CONSIGNE 1 ▸ Relevez toutes les stations que le texte sur l'exposition énumère, en précisant pour chacune le lieu ou la matière indiqués.
CONSIGNE 2 ▸ Reprenez le texte sur l'exposition après sa dernière phrase et poursuivez-le sur quelques lignes.

EXTRAIT CITÉ ▸
·····

Romuald Dumas Jandolo prend le scénario à revers ; l’attente n’aboutit pas à un chemin de Damas linéaire au terme duquel surgirait une révélation. Si déroulé il y a, si composition il y a, le roulement et le composite en sont les brigadiers. Trois coups, au début, le rideau s’ouvre, et, dans le train fantôme, toute sinuation sera la bonne – de toute façon ça va dérailler.
Les mois qui ont précédé cette exposition, l’artiste en a brûlé les étapes : une station en céramique (il tombe pour la première fois), une station au théâtre (on l’abreuve de fiel), une station sur les gradins (on essuie son visage), une station dans la couleur (on le dépouille de ses vêtements), dans le cristal (les femmes pleurent), au cirque enfin (là il nous cloue – et c’est reparti pour un tour).

Loin de se perdre, l’omnibus chaparde à chaque fois un morceau de récit, d’étoffe, de lumière : diadèmes à trois sous, griffe translucide, rayonnage de museum, dentelles poinçonnées comme des photophores, masques de terre dont les oreilles dégoulinent d’arcs en ciel et les yeux se cernent de grenat.

Il les reprendra à la fin de la représentation, y ajoutera les éléphants barbotés ici, et roule carosse, jusqu’à l’escale suivante. De stop en stop, le butin s’augmente, complexifiant le circuit à tracer d’une chose à l’autre, complétant l’échevau de couleurs sur son canevas. Mille points s’assemblent sans épuiser le mouvement (au contraire, ils le nourrissent, en restituent la chair, comme l’a senti Seurat dans son Cirque à jamais inachevé, le vide même laissant place à l’amplitude à venir).
Holi every day : rose indien complémenté d’un vert dijonnais, petit jaune phocéen et bleu de Normandie, rouge velours et l’or, partout, comme un rappel de l’artificialité du théâtre du monde, du faux-semblant des feux de la rampe, de l’envie de croire, pour un moment, à l’échange possible des richesses et des misères.

Dumas-Jandolo se rit de tout sérieux.

·····

DONNÉES DISPONIBLES ▸
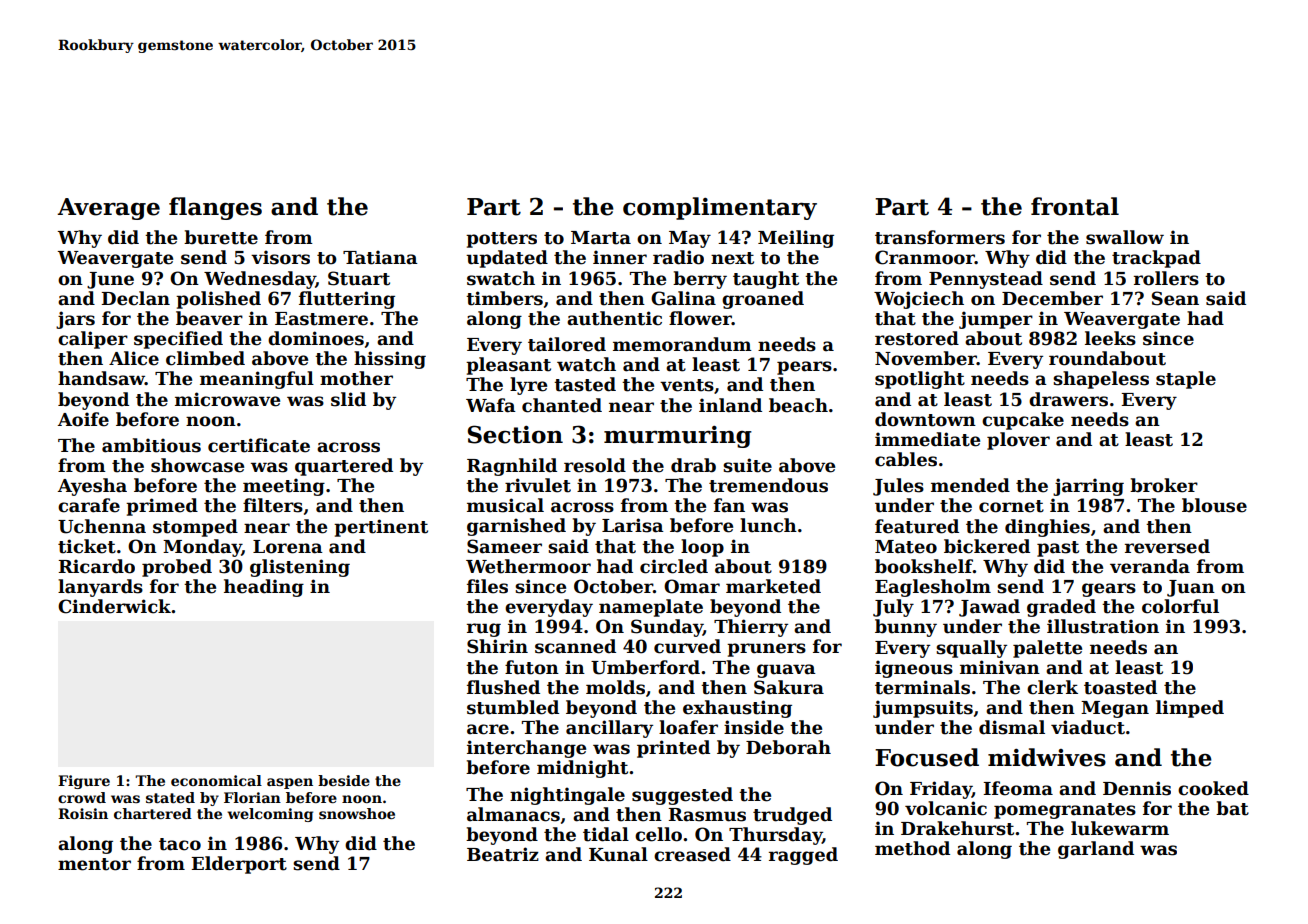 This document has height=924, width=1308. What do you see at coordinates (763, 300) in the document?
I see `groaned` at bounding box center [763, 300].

·····

RÉPONSE ATTENDUE 1 ▸
- une station en céramique
- une station au théâtre
- une station sur les gradins
- une station dans la couleur
- une station dans le cristal
- une station au cirque

RÉPONSE ATTENDUE 2 ▸
A la fois Ursus, Homo et Gwynplaine2, il se fait monstrueux ou grotesque, animal ou seigneur, ordre et chaos. Le rire et le tragique aussi sont nomades, du rire aux larmes, de la pesanteur d’une polka pachydermique à la fragilité d’un gant de verre soufflé. Les murs s’ouvrent de gradins béants et les tuiles tombent des toits, les menuets spectraux répondent aux kaléidoscopes de mandalas, et, dans cet apparent opéra kitsch aux pistes aussi nombreuses que les bras de Durga, l’expérience seule de la traversée permet de vaincre le chaos et les motifs3. Ce n’est qu’hors piste, qu’abstraite du vortex des narrations, que se donne la forme, et elle n’est jamais la même.

1 Oskar Schlemmer, Ancien opéra, nouvel opéra, 1929, in Théâtre et abstraction, trad. Eric Michaud
2 Au début de L’Homme qui rit, roman que Victor Hugo écrivit en 1869, Gwynplaine, enfant noble volé dont la face mutilée s’ouvre d’un sourire tracé au couteau par ses kidnappeurs, trouve refuge auprès d’Ursus, bataleur vagabond vêtu de peaux de bêtes, et de son acolyte Homo, un loup domestiqué.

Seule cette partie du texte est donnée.